Edmund P. Cueva (Xavier University)

It has been recently noted by Andrew Laird (The Epic of America: An Introduction to Rafael Landívar and the Rusticatio Mexicana [2006] 65–67) that the lives of Sor Juana Inés de la Cruz and Cornelius Gallus have some parallels. The latter, who seems to have created the genre of Latin love-elegy, suffered an estrangement from Augustus due to some unknown offence as prefect of Egypt and consequently committed suicide. The former, who was called by her contemporaries “The Tenth Muse” and “The Phoenix of Mexico,” experienced a rift with church authorities and was made to give up her intellectual and literary endeavors. Although she did not commit suicide, nevertheless the Mexican nun of the Order of Saint Jerome lived the rest of her life bereft of the Classics, and that for her was no better than death. This paper will review the struggle between Sor Juana and the church authorities and suggest that it was not solely or essentially a theological dispute that doomed the nun, but rather it was her acquaintance with and reliance on the Graeco-Roman classics and the use of the classical tradition by a religious (and woman) that caused great unease in the church hierarchy.

The controversy surrounding Sor Juana begins with what might appear to be her insignificant critique of a sermon delivered forty years previously by the Portuguese Jesuit, Father Antonio de Vieyra. She noted in her written analysis that the Jesuit had misunderstood one of Christ’s fineza. This publication eventually made its way to Don Manuel Fernández de Santa Cruz y Sahagún, the Bishop of Puebla, who published the work under the title Carta Atenagórica (a letter worthy of Athena) because of its laudable, classical, and expansive erudition.
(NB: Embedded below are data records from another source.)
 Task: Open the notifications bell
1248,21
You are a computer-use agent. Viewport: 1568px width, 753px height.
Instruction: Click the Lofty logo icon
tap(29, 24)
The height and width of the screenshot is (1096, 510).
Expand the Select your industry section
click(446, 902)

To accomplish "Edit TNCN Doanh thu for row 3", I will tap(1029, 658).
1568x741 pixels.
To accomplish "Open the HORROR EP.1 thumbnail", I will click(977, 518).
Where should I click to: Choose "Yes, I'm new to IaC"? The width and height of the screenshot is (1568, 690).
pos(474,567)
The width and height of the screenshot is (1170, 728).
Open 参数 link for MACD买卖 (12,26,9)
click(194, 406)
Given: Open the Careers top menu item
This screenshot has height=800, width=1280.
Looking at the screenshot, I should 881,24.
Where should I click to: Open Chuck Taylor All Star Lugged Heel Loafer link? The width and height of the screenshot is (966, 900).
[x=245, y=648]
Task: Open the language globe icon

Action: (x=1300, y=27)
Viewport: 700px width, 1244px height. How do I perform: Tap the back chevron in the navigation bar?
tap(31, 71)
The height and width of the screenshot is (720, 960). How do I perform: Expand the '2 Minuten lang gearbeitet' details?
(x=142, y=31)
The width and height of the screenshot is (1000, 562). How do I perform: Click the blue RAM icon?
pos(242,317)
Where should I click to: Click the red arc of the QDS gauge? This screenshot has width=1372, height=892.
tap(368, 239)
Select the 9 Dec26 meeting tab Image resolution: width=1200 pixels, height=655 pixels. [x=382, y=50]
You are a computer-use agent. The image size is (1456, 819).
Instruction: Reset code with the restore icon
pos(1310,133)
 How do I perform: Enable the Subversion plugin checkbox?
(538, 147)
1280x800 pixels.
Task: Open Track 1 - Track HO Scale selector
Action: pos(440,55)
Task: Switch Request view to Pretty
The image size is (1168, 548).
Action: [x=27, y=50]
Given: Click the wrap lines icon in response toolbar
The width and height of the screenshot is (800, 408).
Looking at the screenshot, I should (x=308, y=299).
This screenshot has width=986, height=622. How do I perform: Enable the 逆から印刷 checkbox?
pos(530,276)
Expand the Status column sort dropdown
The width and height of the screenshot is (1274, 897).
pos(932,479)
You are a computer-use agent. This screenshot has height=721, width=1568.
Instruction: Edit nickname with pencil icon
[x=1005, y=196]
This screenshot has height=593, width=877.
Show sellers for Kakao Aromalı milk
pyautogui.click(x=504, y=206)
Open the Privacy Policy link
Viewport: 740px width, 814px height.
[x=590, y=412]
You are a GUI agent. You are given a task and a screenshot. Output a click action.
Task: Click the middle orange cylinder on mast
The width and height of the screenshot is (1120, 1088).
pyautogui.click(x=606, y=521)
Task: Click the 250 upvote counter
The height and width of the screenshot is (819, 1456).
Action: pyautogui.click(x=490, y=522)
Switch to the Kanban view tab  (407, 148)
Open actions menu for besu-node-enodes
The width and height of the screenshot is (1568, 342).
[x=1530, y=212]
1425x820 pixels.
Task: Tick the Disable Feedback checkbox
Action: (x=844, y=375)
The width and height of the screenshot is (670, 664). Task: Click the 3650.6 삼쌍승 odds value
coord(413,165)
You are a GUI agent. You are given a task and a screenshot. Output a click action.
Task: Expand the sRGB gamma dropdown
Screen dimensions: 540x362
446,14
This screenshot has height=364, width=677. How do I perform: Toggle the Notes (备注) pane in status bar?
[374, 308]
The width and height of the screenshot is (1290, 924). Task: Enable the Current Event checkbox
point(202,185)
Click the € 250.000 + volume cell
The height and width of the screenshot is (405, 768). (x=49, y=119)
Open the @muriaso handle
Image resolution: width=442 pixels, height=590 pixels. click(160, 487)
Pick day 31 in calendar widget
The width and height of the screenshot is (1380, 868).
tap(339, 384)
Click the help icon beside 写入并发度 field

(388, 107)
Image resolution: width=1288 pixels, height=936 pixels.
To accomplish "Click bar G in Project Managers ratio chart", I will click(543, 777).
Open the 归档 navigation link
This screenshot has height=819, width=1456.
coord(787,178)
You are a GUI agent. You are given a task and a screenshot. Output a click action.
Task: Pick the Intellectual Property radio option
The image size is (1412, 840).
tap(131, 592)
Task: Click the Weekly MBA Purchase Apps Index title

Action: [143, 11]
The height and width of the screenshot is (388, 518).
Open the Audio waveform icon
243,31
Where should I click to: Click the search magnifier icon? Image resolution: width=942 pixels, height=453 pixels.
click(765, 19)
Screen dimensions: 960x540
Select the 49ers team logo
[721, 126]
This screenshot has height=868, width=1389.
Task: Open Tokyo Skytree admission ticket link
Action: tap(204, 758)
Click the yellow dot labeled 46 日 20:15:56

However, at the same time the bishop wrote a separate letter under the pseudonym Sor Filotea to Sor Juana castigating her and recommending that she abandon her study of secular letters (i.e. the Classics): “Esclavas son las letras humanas y suelen aprovechar a las divinas . . . . No es poco el tiempo que ha empleado V. md. en estas ciencias curiosas; pase ya, como el gran Boecio, a las provechosas, juntando a las sutilezas de la natural, la utilidad de una filosofía moral.” In reply, Sor Juana wrote her famous, self-convicting Repuesta a Sor Filotea de la Cruz. The official church response to the communiqué was to require Sor Juana to rededicate herself to her vows as a religious and, most hurtful to the nun, to sell her library of classical texts.